I have time series data that has duplicate timestamp indexes but I would only like to drop a single row based on the integer location. For example if I have the following :
import numpy as np
import pandas as pd
dates = pd.to_datetime(["2015-10-22 09:40:00","2015-10-22 09:40:00","2015-10-22 09:40:00","2015-10-22 09:50:00","2015-10-22 10:00:00"])
data_rand = np.random.rand(len(dates),3)
col_head = ['A','B','C']
df = pd.DataFrame(data=data_rand, index=dates, columns=col_head)
print(df)
rowindex = 1
df.drop(df.index[rowindex], inplace=True)
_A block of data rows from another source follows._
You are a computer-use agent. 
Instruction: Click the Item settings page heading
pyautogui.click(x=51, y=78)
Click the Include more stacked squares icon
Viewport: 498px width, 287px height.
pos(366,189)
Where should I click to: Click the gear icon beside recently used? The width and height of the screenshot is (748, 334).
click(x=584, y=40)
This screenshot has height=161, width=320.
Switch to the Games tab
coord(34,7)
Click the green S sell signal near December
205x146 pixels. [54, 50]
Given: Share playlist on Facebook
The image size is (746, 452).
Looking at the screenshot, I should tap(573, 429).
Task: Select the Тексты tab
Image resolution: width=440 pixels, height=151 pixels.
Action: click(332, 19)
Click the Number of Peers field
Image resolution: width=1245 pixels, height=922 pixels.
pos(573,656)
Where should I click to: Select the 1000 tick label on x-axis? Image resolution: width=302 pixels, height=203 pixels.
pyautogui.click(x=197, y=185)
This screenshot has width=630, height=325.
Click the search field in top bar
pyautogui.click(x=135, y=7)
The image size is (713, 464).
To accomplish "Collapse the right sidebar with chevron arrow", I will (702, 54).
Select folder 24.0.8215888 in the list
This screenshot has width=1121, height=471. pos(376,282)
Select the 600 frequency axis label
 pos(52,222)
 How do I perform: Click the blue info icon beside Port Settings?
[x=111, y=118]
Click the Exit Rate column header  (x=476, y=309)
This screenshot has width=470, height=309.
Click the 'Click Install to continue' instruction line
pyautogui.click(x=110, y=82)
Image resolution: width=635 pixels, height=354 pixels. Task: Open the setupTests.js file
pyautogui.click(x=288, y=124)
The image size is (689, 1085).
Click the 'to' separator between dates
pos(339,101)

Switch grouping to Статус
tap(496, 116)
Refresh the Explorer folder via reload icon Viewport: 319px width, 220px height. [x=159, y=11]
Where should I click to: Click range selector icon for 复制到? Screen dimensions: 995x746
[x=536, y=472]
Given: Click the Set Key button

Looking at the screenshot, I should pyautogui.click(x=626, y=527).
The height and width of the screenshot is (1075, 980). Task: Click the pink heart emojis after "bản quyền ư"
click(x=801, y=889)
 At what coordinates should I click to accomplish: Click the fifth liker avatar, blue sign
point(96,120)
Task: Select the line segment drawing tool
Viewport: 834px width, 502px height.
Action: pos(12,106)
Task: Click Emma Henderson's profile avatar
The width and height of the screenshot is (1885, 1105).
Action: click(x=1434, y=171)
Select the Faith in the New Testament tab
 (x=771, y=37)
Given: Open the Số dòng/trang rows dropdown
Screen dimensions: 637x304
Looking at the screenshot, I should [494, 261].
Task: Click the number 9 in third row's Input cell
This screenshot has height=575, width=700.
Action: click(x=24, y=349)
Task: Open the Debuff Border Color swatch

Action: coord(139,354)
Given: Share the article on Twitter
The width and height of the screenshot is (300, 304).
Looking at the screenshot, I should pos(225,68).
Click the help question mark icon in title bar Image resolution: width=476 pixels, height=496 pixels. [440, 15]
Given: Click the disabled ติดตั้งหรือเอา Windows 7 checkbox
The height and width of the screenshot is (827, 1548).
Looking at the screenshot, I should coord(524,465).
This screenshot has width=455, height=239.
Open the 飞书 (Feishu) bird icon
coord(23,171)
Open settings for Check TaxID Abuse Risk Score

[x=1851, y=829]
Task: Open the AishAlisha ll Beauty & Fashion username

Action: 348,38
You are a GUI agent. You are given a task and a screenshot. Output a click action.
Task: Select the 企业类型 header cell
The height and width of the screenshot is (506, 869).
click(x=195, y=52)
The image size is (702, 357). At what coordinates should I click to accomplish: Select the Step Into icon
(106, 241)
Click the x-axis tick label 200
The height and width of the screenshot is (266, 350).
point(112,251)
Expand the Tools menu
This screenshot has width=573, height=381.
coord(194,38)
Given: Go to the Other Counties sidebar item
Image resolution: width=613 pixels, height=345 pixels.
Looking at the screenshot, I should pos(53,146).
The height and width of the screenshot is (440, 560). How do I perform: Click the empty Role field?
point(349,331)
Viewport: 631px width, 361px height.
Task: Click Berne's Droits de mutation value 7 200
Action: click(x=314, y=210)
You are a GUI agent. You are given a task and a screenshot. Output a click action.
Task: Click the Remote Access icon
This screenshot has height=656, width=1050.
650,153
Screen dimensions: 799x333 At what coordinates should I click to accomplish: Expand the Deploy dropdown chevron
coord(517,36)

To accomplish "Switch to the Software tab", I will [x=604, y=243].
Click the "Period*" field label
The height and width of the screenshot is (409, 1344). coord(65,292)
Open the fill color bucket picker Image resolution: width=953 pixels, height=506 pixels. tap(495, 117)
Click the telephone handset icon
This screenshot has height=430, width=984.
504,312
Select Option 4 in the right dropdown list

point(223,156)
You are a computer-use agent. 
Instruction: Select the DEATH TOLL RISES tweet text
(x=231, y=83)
#df.drop(df.index.iloc[[rowindex]], inplace=True)
print(df)
The data outputs a dataframe that looks like:
A B C
2015-10-22 09:40:00 0.755642 0.797471 0.366410
2015-10-22 09:40:00 0.475411 0.629229 0.733368
2015-10-22 09:40:00 0.003278 0.461901 0.184833
2015-10-22 09:50:00 0.803465 0.218510 0.864337
2015-10-22 10:00:00 0.153356 0.950724 0.249950
Now if I wanted to remove the second row I would use the drop function but because there are two other labels with the exact same index all three would be dropped. Is there a way to only drop the middle of the three duplicate time stamps? I would prefer to do this without resetting the index.
What I would want the data to look like is this:
A B C
2015-10-22 09:40:00 0.755642 0.797471 0.366410
2015-10-22 09:40:00 0.003278 0.461901 0.184833
2015-10-22 09:50:00 0.803465 0.218510 0.864337
2015-10-22 10:00:00 0.153356 0.950724 0.249950
You could use iloc
or loc
like
In [5055]: idx = np.ones(len(df.index), dtype=bool)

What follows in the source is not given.